The NCSC office at 45 Willcocks. Sneha Dasgupta/THE VARSITY

For several months, the University of Toronto administration froze the accounts of the New College Student Council (NCSC), as the audited reports for the 2013–14 year were not filed on time. The NCSC accounts remained frozen until this month.

The NCSC is funded by a compulsory levy, which all New College students pay. According to the Governing Council’s Policy for Compulsory Non-Academic Incidental Fees, every student society is required to submit an auditor’s report by December 31 each year. The university withholds fees from student societies that fail to meet the deadline until an auditor’s report is submitted.

The NCSC’s reserve funds were not affected. During the time that their levy was withheld, the NCSC continued to operate using these funds.

Misappropriated funds

Nicholas Grant, vice-president finance of the NCSC, told The Varsity that the auditor sent him a list of 25 items where “the money didn’t seem to be allocated properly,” with the costs of these items ranging from $50 to $50,000.

According to Grant, many of these items were not properly listed in the budget under the correct portfolio. “There [was] something to the tune of $30,000 that was not listed anywhere and there was all this extra money that they couldn’t really explain where it came from,” Grant added.

In total, Grant said that there was around $70,000 in funds that were improperly allocated and he confirmed this issue was eventually resolved. “Those were the missing pieces towards the end of all this. And that’s what dragged into September.”

Alleged misconduct

Grant placed much of the blame for the situation on his predecessor, Alicia Lazaro. “The current executive of the NCSC alleges the previous vice-president finance acted irresponsibly and didn’t do their job,” said Grant, adding “we allege that the main cause of our financial problems is that this individual did not complete a financial audit to be presented to the university, falsified information, destroyed documents, and deliberately avoided transitioning execs in an attempt to delay discovery of these problems.”

Grant said that he became aware of these issues after taking office. He claimed that Lazaro did not provide him with a transition package and after he took control of the vice-president finance’s email address, he noticed that there were no emails between Lazaro and the auditor. Lazaro reportedly told Grant that she did not have any communication with the auditor, and that the 2013–14 audit was her predecessor’s responsibility. “[This] is untrue,” said Grant, “because her predecessor’s term would’ve been done by the end of the financial year so there’s no way she could’ve compiled the audit.”

However, the auditor told Grant that he had been constantly exchanging emails with Lazaro. Grant believes that Lazaro deleted the emails. “The auditor actually forwarded over all these conversations,” said Grant. “There are about 50 or so messages back and forth between her and the auditor explaining in great detail the situation, so she was well aware of everything.”

Grant also stated that there were important financial documents saved in the NCSC’s Google drive that were overwritten during Lazaro’s tenure.

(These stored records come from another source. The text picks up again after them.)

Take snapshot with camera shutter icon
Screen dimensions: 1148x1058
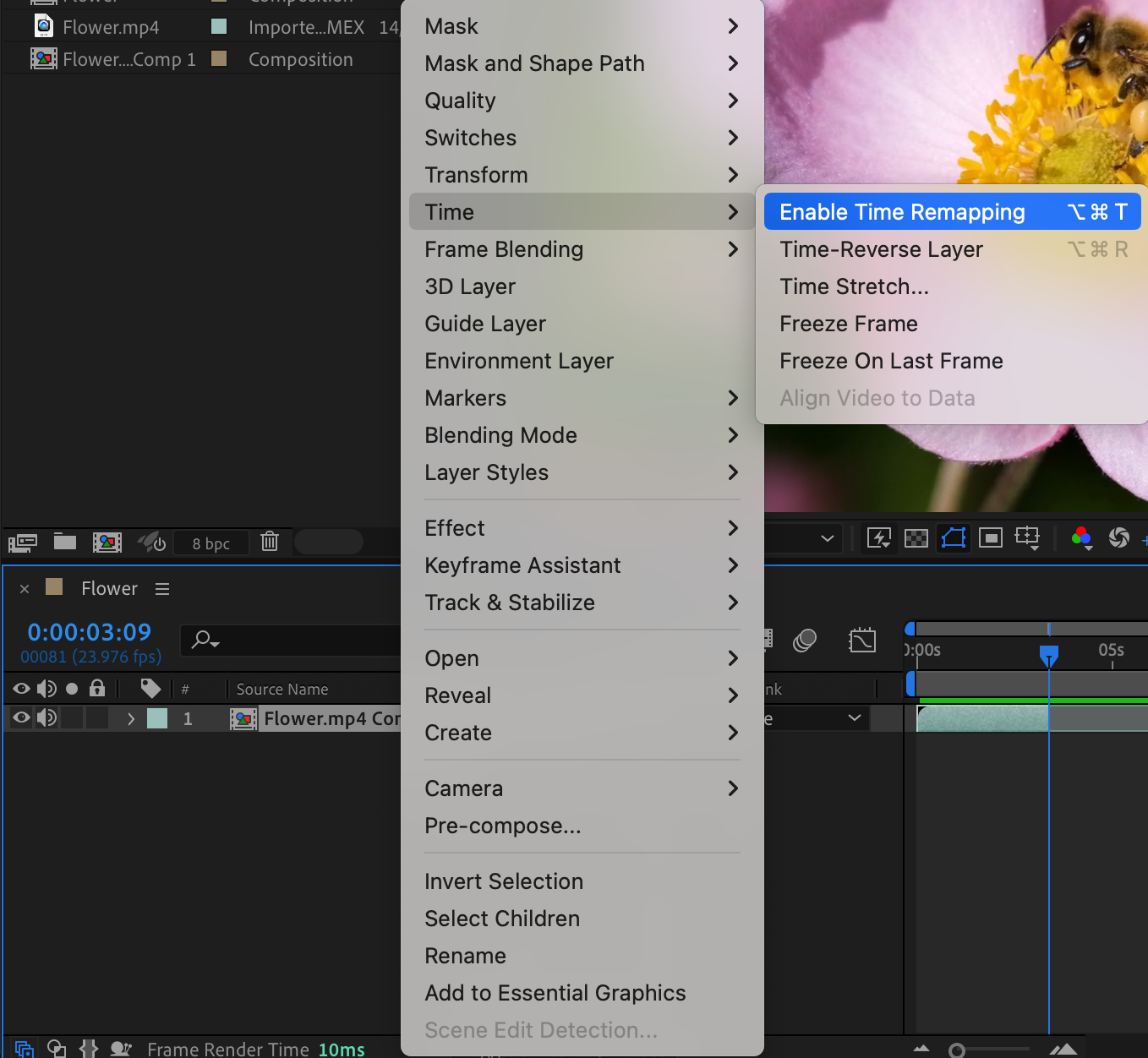[x=1118, y=537]
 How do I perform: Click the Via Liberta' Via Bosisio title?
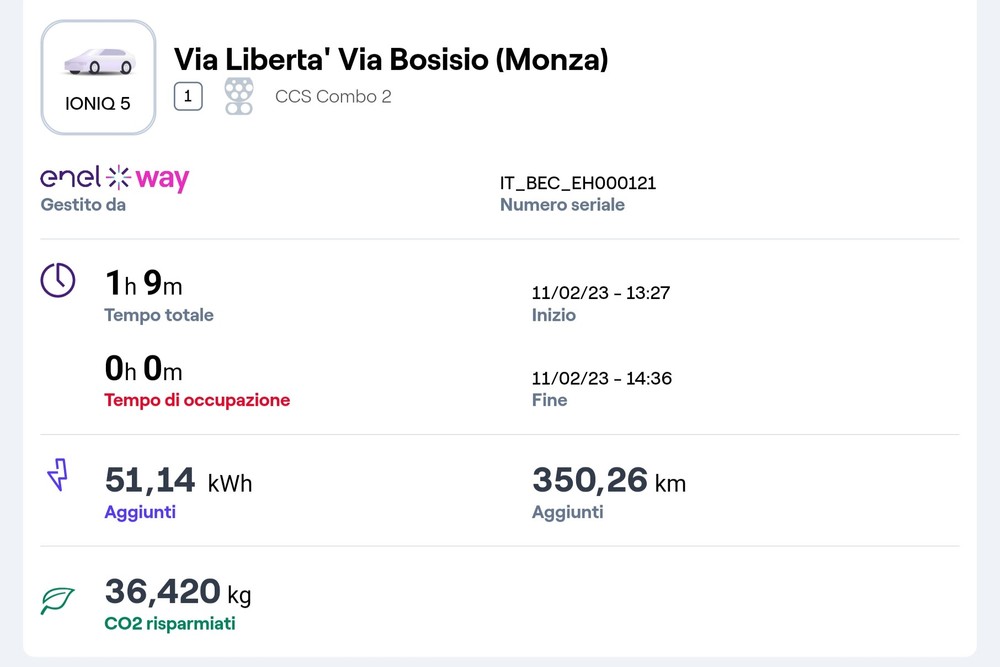click(391, 59)
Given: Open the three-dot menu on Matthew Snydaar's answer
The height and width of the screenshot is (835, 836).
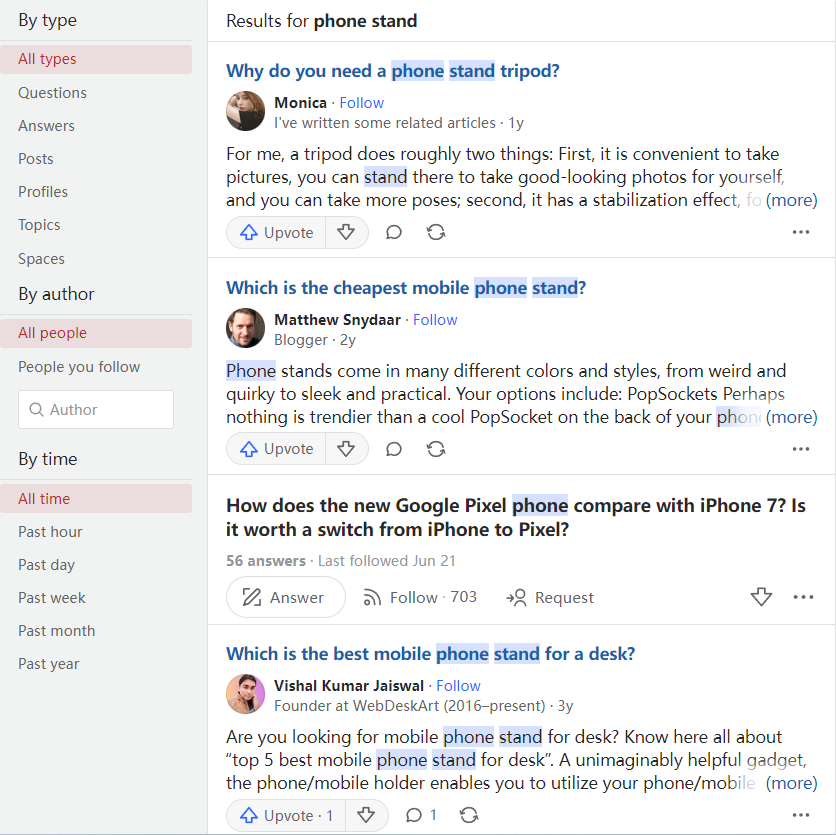Looking at the screenshot, I should (x=801, y=449).
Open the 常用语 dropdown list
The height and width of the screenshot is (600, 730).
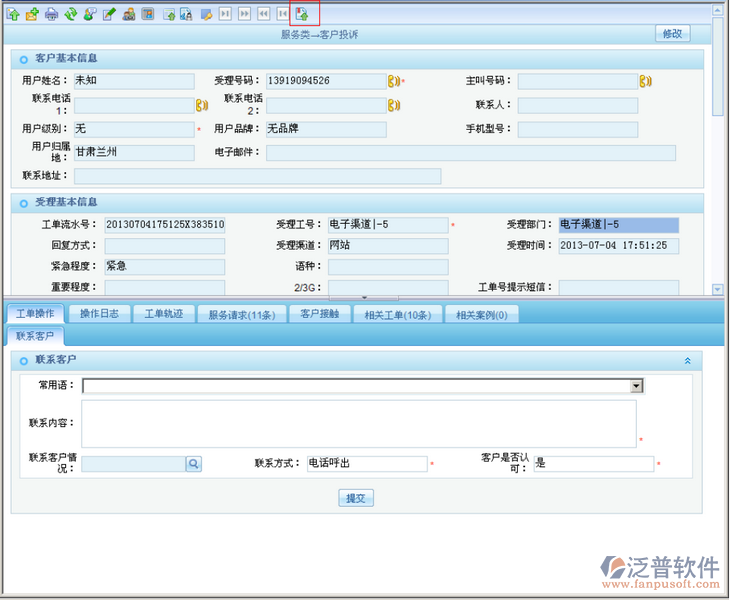click(636, 386)
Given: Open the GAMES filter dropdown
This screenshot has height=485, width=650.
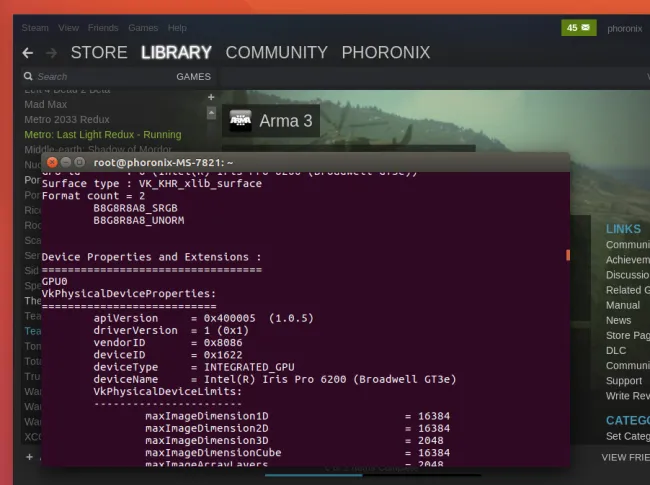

“We actually lost all those financial documents and financial statements, such as the cheques that were going out, any contact that she would’ve had. It would’ve been all stored centrally and it was stored centrally for all the previous years, but that’s all been overwritten on all of our digital documents and we can’t find any of that.”

As of present time, Lazaro had not responded to The Varsity’s request for comment.

Troubles with the auditor

Grant also disclosed to The Varsity that the accountant who was in charge of the council’s audit quit the auditing firm unexpectedly in August and “the firm had to start much of the work over again.”

Afterwards, the person in charge of the firm assumed most of the responsibilities that the previous auditor had. However, Grant noted that the auditor “hadn’t left complete documents” although he said that he was able to get much of the important information for the audit within the two months before the auditor left the firm.


The NCSC held an emergency meeting on September 25. Between several in-camera sessions, there were discussions of increasing the scrutiny put into the budget, doing more to keep executives accountable, as well as working with the University of Toronto Students’ Union and the Office of Residence and Student Life at New College. There was also talk of possibly implementing changes to the position of vice-president finance, as members of the council felt that the previous vice-president finance was unprepared for the challenges of the position.

Althea Blackburn-Evans, director of news & media relations at U of T, confirmed that the NCSC’s audit was eventually received and that the administration has ways of assisting the student societies that fail to meet the deadline.

“The satisfactory auditor’s report was submitted in October of this year so the funds have been received,” she said. “If the student societies ever miss a deadline, the vice-provost students will work with them and with the appropriate student life staff to help them meet the obligations of the policies.”

An audit for the 2014–15 year will have to be submitted by the end of this year, and according to Grant, this audit “already has a whole bunch of problems with it that we’re trying to deal with.”

“About $15,000 [is] just straight up missing, as in money that just disappeared from the office,” said Grant. “I have had these conversations with the president from last year after he had already left. He said that there is just money just disappearing and nobody really paid attention to it or cared what’s going on.”

“This is going to be a problem for my year coming up because I have to complete [Lazaro’s] audit now for the most recent financial year that just finished. There are massive paper trails that are missing.”